English boss begins war on corruption in Malaysia

The English coach of Malaysia's Terengganu Turtles, Peter Butler, faces a potentially violent backlash after giving three players the chop for indiscipline and "suspicious" performances.

Butler hauled off goalkeeper Ahmad Sharbinee Allawee in Saturday's 1-1 home draw with Kedah in the Malaysian Cup after he appeared to fumble a corner into his own goal.

Last week, the no-nonsense coach kicked out two senior players - Muslim Ahmad and Ismail Faruqi - for allegedly breaking a curfew. The two vehemently deny the allegations and have demanded an apology.

Butler's tough stance appears to have angered some of the locals and the coach tweeted: "advised to stop riding my bike in Terengganu coz i am gonna get attacked".

Goalkeeper Sharbinee exchanged words with Butler as he walked off the pitch, the coach furiously pointing his finger at the player and shoving him in the back for good measure.

Annoyed at being substituted in a match also marred by violent play and a flurry of cards, Sharbinee hurled a water bottle in Butler's direction, earning himself an indefinite ban.

"I'm deeply disappointed with him. It was disgraceful behaviour," said Butler, who has launched a one-man campaign to weed out indiscipline and corruption from Malaysian football.

"What he did was wrong and this isn't the first time he has done it," The Star newspaper quoted him as saying.

"We don't need such players. We only want those who put in an honest effort. I can safely say that he won't feature in the team anymore.

"We must act," the 46-year-old added. "The team can't move forward until we get rid of players who have no regard for discipline or are corrupt.

"If we don't, we will forever be mired in mediocrity with question marks, and suspicion, over our every performance. I knew before the match that something was up."

Butler wasted no time telling Ahmad and Faruqi what he thought of their demand for an apology.

"Why should I apologise? Is it for being honest, having integrity and the courage for standing up against indiscipline? Or for trying to build a strong team?" asked the former West Ham player.

"It wasn't me who broke the rules. In fact, the two players are the ones who should say sorry and beg for forgiveness.

"They have the same attitude as Sharbinee. They will not play for the team as long as I'm here.

"I don't know how long that will be but I intend to clean up the team while I'm still in charge.

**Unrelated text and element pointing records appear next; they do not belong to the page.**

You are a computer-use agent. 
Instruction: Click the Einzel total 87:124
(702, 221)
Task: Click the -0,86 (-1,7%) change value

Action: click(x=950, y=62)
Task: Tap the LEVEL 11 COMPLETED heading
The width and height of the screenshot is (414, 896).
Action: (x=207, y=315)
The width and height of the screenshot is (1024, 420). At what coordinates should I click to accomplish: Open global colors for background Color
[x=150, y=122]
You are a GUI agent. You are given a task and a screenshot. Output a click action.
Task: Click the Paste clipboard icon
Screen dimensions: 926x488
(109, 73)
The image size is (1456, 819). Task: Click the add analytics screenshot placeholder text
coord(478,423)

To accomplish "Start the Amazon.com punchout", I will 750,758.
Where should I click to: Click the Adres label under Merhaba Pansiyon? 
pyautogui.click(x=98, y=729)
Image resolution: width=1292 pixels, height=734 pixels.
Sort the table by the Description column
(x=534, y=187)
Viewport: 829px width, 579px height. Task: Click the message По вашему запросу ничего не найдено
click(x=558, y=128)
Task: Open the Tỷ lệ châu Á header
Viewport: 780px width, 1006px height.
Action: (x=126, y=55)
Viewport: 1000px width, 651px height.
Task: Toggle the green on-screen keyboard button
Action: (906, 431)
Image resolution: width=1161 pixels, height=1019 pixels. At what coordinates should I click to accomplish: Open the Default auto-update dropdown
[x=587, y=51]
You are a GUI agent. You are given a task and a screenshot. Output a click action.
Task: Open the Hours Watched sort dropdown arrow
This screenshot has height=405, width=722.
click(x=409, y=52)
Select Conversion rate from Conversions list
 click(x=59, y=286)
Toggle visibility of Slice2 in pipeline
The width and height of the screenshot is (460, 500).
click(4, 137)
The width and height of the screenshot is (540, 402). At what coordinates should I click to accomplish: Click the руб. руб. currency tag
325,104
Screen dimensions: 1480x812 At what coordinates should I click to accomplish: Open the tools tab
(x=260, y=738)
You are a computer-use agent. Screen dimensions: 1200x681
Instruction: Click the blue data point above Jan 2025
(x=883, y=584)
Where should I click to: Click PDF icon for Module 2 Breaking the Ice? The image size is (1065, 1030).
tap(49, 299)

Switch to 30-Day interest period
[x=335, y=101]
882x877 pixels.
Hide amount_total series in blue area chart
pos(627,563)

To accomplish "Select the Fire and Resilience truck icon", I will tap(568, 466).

The players owe it to the fans to try their very best in every match."

Again posting on his Twitter account, Butler promised: "If I get brought down so be it, but I'll go down bringing the pack of cards with me."

Terengganu FA president Che Mat Jusoh backed Butler, suggesting players who did not give 100 per cent should quit the club.

"We can't blame the coach when the players are the problem," he said. "The management will take the necessary action."